You "newbs" are getting to see one crazy azz market that's for sure. These market moves show you why you can't "time" the market -- and why it's so hard to "trade" the market... The days you think it should go up it goes down - the days you think there's nothing happening and the market is up 200 points. It's days like today that show the "shorts" the door... and yet I think I'd have been betting with them (in other words - betting the market was going LOWER). |
A very interesting look at investing.... and investing in big best of breed dividend payers.
http://seekingalpha.com/article/6917...g_income&ifp=0 |
Today I took a look at some of the home builders... Which is a group I don't own and have never owned. I now know why! Wow what horrible charts. I thought perhaps now might be the time to look to see if there's some upside to them but AS USUAL I'm way late to that party. The smart money has already bid them up over the last couple years.

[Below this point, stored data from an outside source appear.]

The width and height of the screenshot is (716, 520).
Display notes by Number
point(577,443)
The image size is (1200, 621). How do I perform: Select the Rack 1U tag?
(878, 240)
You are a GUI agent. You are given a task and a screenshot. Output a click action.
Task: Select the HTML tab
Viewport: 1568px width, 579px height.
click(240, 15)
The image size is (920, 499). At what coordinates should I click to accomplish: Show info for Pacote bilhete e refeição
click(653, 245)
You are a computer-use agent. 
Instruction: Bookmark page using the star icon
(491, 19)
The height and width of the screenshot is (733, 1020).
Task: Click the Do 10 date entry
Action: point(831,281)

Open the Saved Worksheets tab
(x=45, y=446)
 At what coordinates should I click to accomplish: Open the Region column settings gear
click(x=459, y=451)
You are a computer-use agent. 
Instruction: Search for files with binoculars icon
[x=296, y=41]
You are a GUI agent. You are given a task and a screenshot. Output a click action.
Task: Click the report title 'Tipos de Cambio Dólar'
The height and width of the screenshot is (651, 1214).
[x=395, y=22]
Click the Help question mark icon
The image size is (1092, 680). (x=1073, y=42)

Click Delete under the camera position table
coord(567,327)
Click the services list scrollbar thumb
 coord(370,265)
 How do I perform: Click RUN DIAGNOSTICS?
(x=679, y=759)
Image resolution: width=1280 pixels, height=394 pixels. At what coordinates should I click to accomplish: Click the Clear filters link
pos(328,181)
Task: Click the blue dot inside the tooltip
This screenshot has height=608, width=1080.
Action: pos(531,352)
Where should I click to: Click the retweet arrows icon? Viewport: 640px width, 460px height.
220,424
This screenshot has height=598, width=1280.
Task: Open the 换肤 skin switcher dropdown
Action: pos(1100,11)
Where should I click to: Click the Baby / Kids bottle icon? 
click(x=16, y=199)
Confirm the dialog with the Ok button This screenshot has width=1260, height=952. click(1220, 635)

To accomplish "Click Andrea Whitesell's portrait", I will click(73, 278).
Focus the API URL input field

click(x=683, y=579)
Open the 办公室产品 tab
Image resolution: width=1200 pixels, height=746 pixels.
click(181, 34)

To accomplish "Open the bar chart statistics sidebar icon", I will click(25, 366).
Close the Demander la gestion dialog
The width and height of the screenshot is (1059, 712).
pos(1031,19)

Lennar (LEN) has moved 200+% in the last TWO years! And now trades near its peak and pays a lousy half a percent dividend. K B Homes (KBH) is one they talked about on CNBC this morning as having "not traded up with its peers" --- but it too is up this year 35% already and pays a stinky little dividend. It's easy to look and say -- geez! They're going up big time and I'm losing out... and that MAY be true enough.. and yes... I think we're on the road to a housing recovery based on the bids for property my buddy just got on his 5 acres (6 bidders slugging it out!). SO HERE'S MY TAKE: This is gambling... you're gambling that there is a SUSTAINED (2 to 5 years) housing turnaround.. and at this point if there is one LITTLE hiccup in the numbers - you're going to see these sell off big time... and the dividends aren't the kind that will make you comfortable waiting for 'em to come back. So while I might miss a nice double over the next couple years - I might also miss getting my azz handed to me. Remember that in investing - you have CHOICES... and if you make a wrong choice -- you get a double negative for your effort. The double negative is that you loose on the bet - and since your bet is now tied up - something else is on the move up. So you lost and you lost the ability to catch the ride on the upside... that's a double negative in my book. So here's my thought when choosing investments -- you look -- like at a pretty girl - it's okay to constantly be looking... but you don't need to risk your marriage going on a date. Yes - the upside is appealing - everyone loves to hit a big winner.... but the downside is just not worth "the risk". Europe hiccups - we hiccup - the tax law changes (vote OBAMA if you want to continue on a downward "entitlement" slide ala Europe) that might happen etc... and there's a lot of risk to a shaky recovery at this point. And since you don't get paid to wait - why bother. |
Greg - any thoughts on coal? They don't seem to have recovered well from 2008 yet. Also gambling, but thinking about picking some up some small positions in the likes of ACI or ARLP.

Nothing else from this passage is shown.